Carrie: Howdy everybody! Welcome to officehours.fm. I am your host Carrie Dils. Today I have (I think it’s a three-peat guest) Curtis McHale. Curtis? How are you doing?

Curtis: I am pretty good today. I think it is a “three-peat”. Am I the only one now?

Carrie: No. Let me see. Diane Kinney has you beat. Bob Dunn is equal with you. It looks like Andrew Norcross has been on the show three times.

Curtis: They’re all better looking anyway.

Carrie: I know. We’ll just say that you are the preeminent guest because you keep getting invited back. For those of you who have not had the pleasure of meeting Curtis, or reading his blog…Curtis? Will you introduce yourself?

Curtis: I am Curtis McHale. I have been building WordPress stuff for 10 years now or so. I actually have been doing more and more coaching in the last few years. My original training is actually counseling. I generally help people run a business without working all the time because that sucks.
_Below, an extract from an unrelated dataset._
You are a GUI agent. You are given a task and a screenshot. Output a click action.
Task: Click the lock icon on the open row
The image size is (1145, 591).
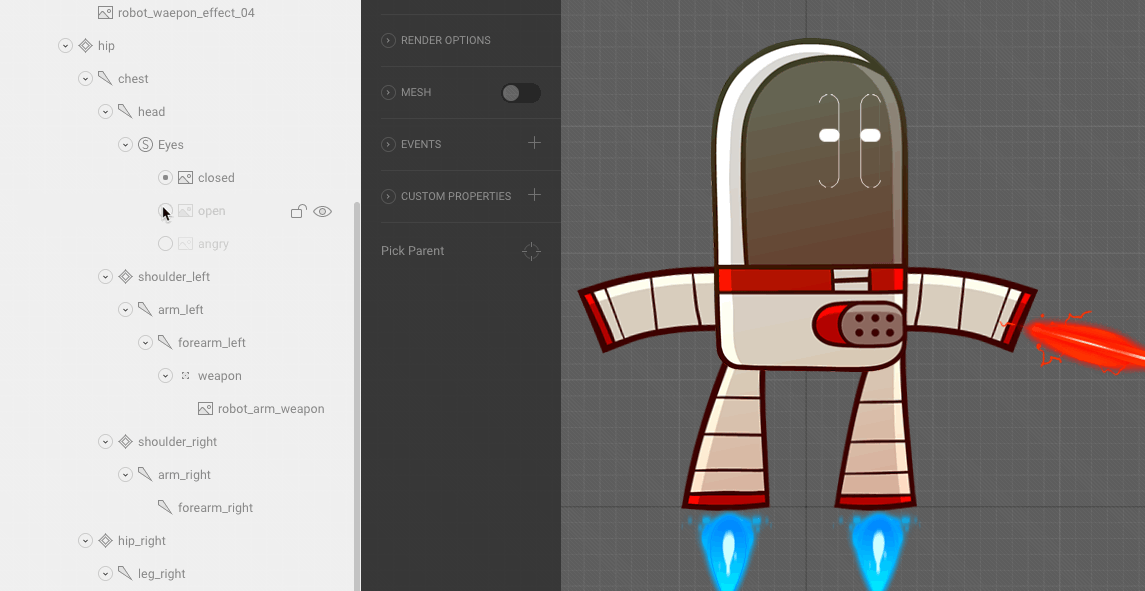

Carrie: It does suck to work all the time. And you are the master of scheduling, discipline and (I’m trying to find the right word) you really are probably the most disciplined human that I know. It’s enviable that you can actually stick to that schedule. You just released (and what you didn’t say is that you are a prolific blogger and over at CurtisMcHale.ca). Curtis blogs all the time on business and more so on business than code, even though he’s a wicked smart developer. Curtis? You just released a book called Finding and Marketing to your Niche. Can you share a little what that’s about?

Curtis: So one of the questions I get asked a lot by my coaching clients and by people that just email off my site is how do I get more leads? I did a whole blog post series on it. It’s about 10 posts back in March last year. I realized that I still had a lot more to say and that means it’s a book. So I started writing a book on it back in January of this year. I did another whole month of talking about it. The book covers a little bit on why you need a niche because if you don’t know you need it, then don’t bother reading the book because you’re going to waste your time. It’s about how to find your niche and then a whole bunch around it…do you blog, do you write books, do you podcast, do you do webinars, and how do you use your email list? It goes through a whole bunch of different marketing strategies you can use and tells you about them. It tells you how to do them well. Then it ends with a way to follow up with your leads long-term so that you can do stuff. Like I was following up with lead for some development work for two years. It’s a middle five figure project now after two years of emails every couple of months. It’s about how to do that and how to plan that out.

The process of developing a customer niche

Carrie: Let me speak for myself. As a freelancer, the marketing aspect has always been challenging. That’s not necessarily something that I’ve been historically great at. So you talk about before you can even market to your niche you actually have to define one. How do you recommend that people find out who they’re meant to serve or who they should be serving?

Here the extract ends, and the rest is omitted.